_Problem requirements_: Can you edit the entries starting with the line containing "JAC (663, 1510)" and going on through the line containing "Kia (662, 944)" so that "Deepal" becomes "Changan Deepal" and nothing else changes, then give back only those lines?

_Given entries_:
▼

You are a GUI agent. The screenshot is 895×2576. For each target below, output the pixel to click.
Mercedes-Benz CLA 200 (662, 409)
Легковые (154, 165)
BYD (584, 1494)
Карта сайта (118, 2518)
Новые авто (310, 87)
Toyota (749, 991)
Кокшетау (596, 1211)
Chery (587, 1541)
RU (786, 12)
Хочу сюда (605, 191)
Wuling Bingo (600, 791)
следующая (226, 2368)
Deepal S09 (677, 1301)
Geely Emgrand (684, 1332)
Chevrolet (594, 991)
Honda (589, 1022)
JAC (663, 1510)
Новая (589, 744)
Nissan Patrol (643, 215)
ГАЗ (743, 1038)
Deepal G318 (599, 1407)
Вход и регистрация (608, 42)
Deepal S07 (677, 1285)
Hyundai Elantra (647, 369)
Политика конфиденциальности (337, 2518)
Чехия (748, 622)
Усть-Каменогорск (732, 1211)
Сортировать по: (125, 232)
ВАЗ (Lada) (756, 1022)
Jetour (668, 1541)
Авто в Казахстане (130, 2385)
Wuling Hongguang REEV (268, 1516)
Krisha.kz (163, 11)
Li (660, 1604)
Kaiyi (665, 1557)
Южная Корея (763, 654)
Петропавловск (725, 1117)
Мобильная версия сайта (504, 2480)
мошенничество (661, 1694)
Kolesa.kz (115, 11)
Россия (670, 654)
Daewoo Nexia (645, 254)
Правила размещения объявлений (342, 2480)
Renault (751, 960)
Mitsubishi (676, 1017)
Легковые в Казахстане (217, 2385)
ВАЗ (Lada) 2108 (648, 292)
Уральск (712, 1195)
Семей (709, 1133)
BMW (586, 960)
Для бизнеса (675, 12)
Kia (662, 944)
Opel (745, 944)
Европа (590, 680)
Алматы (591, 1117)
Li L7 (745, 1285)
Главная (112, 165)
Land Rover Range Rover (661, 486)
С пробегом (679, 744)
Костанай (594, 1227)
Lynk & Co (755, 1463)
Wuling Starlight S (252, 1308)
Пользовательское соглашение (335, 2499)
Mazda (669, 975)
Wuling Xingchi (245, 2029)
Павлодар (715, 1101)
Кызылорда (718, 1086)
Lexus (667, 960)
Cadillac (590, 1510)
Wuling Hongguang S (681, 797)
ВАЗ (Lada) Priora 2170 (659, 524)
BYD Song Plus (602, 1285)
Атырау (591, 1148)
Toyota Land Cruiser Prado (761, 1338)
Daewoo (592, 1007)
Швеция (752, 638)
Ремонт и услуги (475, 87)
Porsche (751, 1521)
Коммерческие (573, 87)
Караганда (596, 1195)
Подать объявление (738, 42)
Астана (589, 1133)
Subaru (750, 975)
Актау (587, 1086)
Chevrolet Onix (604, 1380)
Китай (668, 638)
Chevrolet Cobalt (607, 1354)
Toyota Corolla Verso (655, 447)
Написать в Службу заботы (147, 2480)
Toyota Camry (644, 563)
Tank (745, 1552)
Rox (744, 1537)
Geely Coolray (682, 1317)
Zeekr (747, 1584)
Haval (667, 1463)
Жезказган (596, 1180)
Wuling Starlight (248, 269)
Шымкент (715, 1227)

▲

_Solution for this problem_:
JAC (663, 1510)
Новая (589, 744)
Nissan Patrol (643, 215)
ГАЗ (743, 1038)
Changan Deepal G318 (599, 1407)
Вход и регистрация (608, 42)
Changan Deepal S07 (677, 1285)
Hyundai Elantra (647, 369)
Политика конфиденциальности (337, 2518)
Чехия (748, 622)
Усть-Каменогорск (732, 1211)
Сортировать по: (125, 232)
ВАЗ (Lada) (756, 1022)
Jetour (668, 1541)
Авто в Казахстане (130, 2385)
Wuling Hongguang REEV (268, 1516)
Krisha.kz (163, 11)
Li (660, 1604)
Kaiyi (665, 1557)
Южная Корея (763, 654)
Петропавловск (725, 1117)
Мобильная версия сайта (504, 2480)
мошенничество (661, 1694)
Kolesa.kz (115, 11)
Россия (670, 654)
Daewoo Nexia (645, 254)
Правила размещения объявлений (342, 2480)
Renault (751, 960)
Mitsubishi (676, 1017)
Легковые в Казахстане (217, 2385)
ВАЗ (Lada) 2108 (648, 292)
Уральск (712, 1195)
Семей (709, 1133)
BMW (586, 960)
Для бизнеса (675, 12)
Kia (662, 944)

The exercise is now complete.